By Judith Gicobi
In his first remarks on Rwanda’s migrant pact with the United Kingdom, Rwandan President Paul Kagame insists his country is not “selling human beings.”
Asylum seekers landing in the UK on small boats will be sent to Rwanda for processing and resettlement under the agreement.
The £120 million ($15 million) agreement has made international news, and both nations’ governments have been chastised.
Mr. Kagame, who was in Congo-Brazzaville, Jamaica, and Barbados at the time of the agreement’s signing, said it would be a misconception to imagine Rwanda was merely collecting money for migrants.
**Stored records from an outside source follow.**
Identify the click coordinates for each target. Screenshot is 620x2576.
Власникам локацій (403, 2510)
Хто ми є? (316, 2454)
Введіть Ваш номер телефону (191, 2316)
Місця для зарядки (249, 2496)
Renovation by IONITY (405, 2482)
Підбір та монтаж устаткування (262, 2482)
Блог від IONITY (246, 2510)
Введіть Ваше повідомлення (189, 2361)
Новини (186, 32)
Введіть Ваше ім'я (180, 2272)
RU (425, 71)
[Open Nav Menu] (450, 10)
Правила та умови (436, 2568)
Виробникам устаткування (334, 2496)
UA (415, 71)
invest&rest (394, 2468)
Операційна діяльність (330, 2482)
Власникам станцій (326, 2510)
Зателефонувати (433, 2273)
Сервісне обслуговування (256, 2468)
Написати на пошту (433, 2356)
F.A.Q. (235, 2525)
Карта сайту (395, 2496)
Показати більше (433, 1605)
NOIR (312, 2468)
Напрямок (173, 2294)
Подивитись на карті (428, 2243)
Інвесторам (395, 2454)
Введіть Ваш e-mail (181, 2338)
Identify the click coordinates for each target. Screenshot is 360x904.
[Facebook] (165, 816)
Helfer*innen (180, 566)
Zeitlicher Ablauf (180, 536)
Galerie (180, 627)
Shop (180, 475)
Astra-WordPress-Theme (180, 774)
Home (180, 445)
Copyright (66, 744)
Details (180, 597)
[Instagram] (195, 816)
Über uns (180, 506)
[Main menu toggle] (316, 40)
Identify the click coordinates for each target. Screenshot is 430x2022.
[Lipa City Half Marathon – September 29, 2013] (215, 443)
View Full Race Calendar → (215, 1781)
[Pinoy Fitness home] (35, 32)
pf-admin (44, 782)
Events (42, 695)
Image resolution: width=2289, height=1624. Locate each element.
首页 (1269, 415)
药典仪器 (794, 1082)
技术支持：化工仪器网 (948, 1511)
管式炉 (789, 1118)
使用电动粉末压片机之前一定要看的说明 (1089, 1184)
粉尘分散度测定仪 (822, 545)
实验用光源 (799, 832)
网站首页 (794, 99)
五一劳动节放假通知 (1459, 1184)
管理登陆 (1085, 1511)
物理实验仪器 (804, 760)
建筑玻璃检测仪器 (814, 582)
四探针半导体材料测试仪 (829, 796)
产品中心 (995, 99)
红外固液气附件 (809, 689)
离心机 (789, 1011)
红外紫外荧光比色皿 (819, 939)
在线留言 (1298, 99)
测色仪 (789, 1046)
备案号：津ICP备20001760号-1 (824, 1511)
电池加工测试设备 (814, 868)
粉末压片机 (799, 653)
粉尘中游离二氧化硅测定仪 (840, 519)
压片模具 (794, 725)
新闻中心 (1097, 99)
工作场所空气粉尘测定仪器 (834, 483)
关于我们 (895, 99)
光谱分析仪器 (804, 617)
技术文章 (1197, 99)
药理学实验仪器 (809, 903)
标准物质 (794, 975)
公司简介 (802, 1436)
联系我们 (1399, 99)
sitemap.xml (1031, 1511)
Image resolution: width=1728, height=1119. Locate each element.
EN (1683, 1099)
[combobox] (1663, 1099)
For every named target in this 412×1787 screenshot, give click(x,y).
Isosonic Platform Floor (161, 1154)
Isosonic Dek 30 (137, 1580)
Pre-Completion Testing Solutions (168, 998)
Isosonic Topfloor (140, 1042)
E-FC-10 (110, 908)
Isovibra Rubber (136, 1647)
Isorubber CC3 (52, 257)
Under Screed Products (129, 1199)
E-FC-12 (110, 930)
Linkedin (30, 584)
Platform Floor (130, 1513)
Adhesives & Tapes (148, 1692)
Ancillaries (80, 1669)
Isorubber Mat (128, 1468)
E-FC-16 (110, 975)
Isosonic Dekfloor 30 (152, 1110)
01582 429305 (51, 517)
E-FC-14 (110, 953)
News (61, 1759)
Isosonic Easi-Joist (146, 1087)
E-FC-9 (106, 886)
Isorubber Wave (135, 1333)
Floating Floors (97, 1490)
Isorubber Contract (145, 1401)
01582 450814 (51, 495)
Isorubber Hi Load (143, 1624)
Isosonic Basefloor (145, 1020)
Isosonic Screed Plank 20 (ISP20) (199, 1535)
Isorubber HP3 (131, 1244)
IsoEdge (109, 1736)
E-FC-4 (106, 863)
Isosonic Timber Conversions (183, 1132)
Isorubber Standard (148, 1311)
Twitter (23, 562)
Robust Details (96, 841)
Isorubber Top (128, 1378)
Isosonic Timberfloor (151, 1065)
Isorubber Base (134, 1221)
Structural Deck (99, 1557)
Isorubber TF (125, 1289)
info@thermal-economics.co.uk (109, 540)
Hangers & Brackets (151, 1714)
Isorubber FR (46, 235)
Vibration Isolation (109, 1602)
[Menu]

“We are not trading human beings, please, we are actually helping,” he said during a virtual seminar with US’s Brown University.”
Mr. Kagame stated that the UK contacted Rwanda because of “what we managed in the Libyan case”.
He added that while he was the chairman of the African Union in 2018, he resolved that Rwanda would provide refuge to migrants stranded in Libya attempting to escape into Europe.
Nearly 1,000 migrants have been moved to Rwanda for processing, with two-thirds of them being sent to Europe and Canada.
Mr. Kagame commended the procedure as a victory for the United Kingdom and other European nations “who have problems of migration”.
He stated that Rwanda was assisting in the fight against migrant smuggling, stating that the UK desired “an orderly way of sorting out people they’ll accept and others they can say no”.
Two Rwandan opposition groups have branded the agreement “unrealistic” urging the government to focus on local issues rather than “burdens of rich countries”.